*Activity*:
Set down, please, exactly the lines below that run from the line with "58. Vihdin hiihdot (V) (67, 1638)" to the line with "Contact Us (553, 125)", both lines included.

[Collected data entries]
·····

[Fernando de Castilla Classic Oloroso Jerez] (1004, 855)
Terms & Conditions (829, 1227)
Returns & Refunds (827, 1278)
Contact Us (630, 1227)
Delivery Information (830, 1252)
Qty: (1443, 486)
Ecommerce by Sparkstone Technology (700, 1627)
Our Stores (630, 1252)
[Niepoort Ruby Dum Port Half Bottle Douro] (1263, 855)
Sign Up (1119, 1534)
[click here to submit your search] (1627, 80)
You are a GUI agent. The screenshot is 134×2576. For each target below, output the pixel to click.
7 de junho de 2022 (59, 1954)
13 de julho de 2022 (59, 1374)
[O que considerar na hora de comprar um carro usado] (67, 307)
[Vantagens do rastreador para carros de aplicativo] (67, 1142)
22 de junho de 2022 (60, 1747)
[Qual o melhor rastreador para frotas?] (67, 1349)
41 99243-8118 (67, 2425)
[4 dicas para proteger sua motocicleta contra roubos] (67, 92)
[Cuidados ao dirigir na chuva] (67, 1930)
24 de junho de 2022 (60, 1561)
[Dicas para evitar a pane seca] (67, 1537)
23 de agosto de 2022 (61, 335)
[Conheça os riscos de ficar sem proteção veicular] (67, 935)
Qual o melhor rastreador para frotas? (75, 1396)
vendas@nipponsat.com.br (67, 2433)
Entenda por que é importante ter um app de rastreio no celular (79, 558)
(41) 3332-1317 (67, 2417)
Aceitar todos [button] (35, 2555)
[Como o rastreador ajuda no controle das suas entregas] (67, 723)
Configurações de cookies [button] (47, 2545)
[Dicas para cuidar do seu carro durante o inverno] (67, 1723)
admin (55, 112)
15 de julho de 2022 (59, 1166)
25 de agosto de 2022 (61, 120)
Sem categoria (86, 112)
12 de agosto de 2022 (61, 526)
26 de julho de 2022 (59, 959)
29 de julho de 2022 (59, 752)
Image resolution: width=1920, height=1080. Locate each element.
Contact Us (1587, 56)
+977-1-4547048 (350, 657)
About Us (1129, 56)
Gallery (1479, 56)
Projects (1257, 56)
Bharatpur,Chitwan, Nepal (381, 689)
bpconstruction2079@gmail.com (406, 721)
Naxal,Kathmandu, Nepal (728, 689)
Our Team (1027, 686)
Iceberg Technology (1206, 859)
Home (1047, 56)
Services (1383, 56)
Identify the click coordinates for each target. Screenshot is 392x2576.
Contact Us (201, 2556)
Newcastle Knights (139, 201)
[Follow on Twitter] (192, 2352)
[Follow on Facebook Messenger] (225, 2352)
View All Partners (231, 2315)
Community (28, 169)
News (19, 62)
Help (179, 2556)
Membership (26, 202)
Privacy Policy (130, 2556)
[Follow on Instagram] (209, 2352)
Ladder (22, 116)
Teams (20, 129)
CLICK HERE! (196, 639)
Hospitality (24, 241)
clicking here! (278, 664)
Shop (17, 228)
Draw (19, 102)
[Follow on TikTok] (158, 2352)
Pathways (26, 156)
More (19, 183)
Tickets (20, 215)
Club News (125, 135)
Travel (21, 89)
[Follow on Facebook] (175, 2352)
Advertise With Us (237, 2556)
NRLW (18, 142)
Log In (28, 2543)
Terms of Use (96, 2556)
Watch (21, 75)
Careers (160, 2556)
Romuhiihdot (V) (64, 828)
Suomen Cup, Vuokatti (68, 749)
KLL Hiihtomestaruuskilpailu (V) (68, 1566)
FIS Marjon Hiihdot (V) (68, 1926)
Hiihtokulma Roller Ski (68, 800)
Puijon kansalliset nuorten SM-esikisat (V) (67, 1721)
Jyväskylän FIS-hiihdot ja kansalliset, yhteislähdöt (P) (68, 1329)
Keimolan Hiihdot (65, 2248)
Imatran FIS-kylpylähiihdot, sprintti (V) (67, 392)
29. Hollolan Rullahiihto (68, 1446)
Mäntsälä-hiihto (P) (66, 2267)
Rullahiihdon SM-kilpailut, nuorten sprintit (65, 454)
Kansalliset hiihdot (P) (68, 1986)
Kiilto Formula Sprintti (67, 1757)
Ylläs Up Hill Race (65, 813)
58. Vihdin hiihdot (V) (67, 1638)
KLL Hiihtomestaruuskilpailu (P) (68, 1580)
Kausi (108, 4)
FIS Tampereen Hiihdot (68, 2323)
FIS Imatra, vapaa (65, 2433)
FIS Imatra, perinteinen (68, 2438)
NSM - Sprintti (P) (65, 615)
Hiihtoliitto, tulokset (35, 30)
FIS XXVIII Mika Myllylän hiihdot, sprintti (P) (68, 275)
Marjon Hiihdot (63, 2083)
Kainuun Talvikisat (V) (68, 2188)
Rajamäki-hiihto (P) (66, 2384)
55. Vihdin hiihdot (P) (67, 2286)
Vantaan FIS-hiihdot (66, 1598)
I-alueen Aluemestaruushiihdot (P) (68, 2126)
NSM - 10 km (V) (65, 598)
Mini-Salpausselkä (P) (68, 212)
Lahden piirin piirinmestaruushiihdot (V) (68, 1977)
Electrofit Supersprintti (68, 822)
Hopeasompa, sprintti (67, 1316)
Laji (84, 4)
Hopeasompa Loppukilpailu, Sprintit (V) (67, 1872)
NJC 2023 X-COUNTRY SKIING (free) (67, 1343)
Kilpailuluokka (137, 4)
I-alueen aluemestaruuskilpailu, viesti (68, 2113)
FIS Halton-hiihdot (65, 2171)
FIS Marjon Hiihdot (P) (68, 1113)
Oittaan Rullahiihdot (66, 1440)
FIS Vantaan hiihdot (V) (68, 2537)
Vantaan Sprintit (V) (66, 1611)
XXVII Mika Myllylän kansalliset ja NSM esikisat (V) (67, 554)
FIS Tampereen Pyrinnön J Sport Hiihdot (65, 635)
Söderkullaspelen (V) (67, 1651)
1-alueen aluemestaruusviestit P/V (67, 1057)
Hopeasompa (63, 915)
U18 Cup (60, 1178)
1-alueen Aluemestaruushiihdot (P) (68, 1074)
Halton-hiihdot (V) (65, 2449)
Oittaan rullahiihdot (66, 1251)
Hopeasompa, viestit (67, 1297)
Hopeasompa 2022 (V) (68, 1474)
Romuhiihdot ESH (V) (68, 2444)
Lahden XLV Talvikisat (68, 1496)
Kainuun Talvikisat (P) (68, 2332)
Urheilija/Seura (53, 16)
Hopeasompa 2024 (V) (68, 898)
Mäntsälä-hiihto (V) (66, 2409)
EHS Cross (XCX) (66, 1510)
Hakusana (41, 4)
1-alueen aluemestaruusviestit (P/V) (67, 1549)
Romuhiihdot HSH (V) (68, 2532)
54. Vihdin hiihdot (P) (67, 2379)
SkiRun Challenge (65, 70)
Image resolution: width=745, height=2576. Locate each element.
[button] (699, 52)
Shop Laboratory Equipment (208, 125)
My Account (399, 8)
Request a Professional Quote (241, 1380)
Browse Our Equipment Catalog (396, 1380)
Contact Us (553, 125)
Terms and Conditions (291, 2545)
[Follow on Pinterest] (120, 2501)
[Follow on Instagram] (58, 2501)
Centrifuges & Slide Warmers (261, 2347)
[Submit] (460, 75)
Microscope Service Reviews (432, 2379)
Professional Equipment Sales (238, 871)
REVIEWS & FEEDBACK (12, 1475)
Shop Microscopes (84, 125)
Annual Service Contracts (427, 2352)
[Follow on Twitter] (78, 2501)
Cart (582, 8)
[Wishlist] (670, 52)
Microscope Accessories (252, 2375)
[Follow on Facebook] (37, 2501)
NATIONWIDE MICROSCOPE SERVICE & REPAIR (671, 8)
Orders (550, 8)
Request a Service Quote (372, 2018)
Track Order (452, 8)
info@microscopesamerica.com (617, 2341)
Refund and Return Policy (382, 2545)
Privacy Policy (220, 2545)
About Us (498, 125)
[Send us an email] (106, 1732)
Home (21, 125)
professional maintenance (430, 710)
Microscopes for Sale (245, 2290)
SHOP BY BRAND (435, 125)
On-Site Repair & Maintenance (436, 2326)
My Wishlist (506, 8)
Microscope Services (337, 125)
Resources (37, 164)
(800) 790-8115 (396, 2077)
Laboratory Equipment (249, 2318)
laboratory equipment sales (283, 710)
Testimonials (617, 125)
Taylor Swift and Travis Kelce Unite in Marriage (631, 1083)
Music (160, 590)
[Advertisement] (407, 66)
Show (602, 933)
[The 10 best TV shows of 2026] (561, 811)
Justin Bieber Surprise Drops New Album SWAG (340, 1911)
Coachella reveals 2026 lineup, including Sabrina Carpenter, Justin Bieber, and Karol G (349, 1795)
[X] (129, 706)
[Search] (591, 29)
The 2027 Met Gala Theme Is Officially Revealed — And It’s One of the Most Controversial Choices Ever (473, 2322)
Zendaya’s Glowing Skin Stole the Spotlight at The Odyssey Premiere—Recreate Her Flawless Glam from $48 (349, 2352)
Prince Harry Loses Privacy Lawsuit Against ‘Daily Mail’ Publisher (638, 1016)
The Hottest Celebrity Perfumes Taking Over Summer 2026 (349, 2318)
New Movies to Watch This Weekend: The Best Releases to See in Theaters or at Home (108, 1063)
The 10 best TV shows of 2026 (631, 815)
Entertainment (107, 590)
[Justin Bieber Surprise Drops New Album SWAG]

·····

*Reply*:
58. Vihdin hiihdot (V) (67, 1638)
KLL Hiihtomestaruuskilpailu (P) (68, 1580)
Kausi (108, 4)
FIS Tampereen Hiihdot (68, 2323)
FIS Imatra, vapaa (65, 2433)
FIS Imatra, perinteinen (68, 2438)
NSM - Sprintti (P) (65, 615)
Hiihtoliitto, tulokset (35, 30)
FIS XXVIII Mika Myllylän hiihdot, sprintti (P) (68, 275)
Marjon Hiihdot (63, 2083)
Kainuun Talvikisat (V) (68, 2188)
Rajamäki-hiihto (P) (66, 2384)
55. Vihdin hiihdot (P) (67, 2286)
Vantaan FIS-hiihdot (66, 1598)
I-alueen Aluemestaruushiihdot (P) (68, 2126)
NSM - 10 km (V) (65, 598)
Mini-Salpausselkä (P) (68, 212)
Lahden piirin piirinmestaruushiihdot (V) (68, 1977)
Electrofit Supersprintti (68, 822)
Hopeasompa, sprintti (67, 1316)
Laji (84, 4)
Hopeasompa Loppukilpailu, Sprintit (V) (67, 1872)
NJC 2023 X-COUNTRY SKIING (free) (67, 1343)
Kilpailuluokka (137, 4)
I-alueen aluemestaruuskilpailu, viesti (68, 2113)
FIS Halton-hiihdot (65, 2171)
FIS Marjon Hiihdot (P) (68, 1113)
Oittaan Rullahiihdot (66, 1440)
FIS Vantaan hiihdot (V) (68, 2537)
Vantaan Sprintit (V) (66, 1611)
XXVII Mika Myllylän kansalliset ja NSM esikisat (V) (67, 554)
FIS Tampereen Pyrinnön J Sport Hiihdot (65, 635)
Söderkullaspelen (V) (67, 1651)
1-alueen aluemestaruusviestit P/V (67, 1057)
Hopeasompa (63, 915)
U18 Cup (60, 1178)
1-alueen Aluemestaruushiihdot (P) (68, 1074)
Halton-hiihdot (V) (65, 2449)
Oittaan rullahiihdot (66, 1251)
Hopeasompa, viestit (67, 1297)
Hopeasompa 2022 (V) (68, 1474)
Romuhiihdot ESH (V) (68, 2444)
Lahden XLV Talvikisat (68, 1496)
Kainuun Talvikisat (P) (68, 2332)
Urheilija/Seura (53, 16)
Hopeasompa 2024 (V) (68, 898)
Mäntsälä-hiihto (V) (66, 2409)
EHS Cross (XCX) (66, 1510)
Hakusana (41, 4)
1-alueen aluemestaruusviestit (P/V) (67, 1549)
Romuhiihdot HSH (V) (68, 2532)
54. Vihdin hiihdot (P) (67, 2379)
SkiRun Challenge (65, 70)
Image resolution: width=745, height=2576. Locate each element.
[button] (699, 52)
Shop Laboratory Equipment (208, 125)
My Account (399, 8)
Request a Professional Quote (241, 1380)
Browse Our Equipment Catalog (396, 1380)
Contact Us (553, 125)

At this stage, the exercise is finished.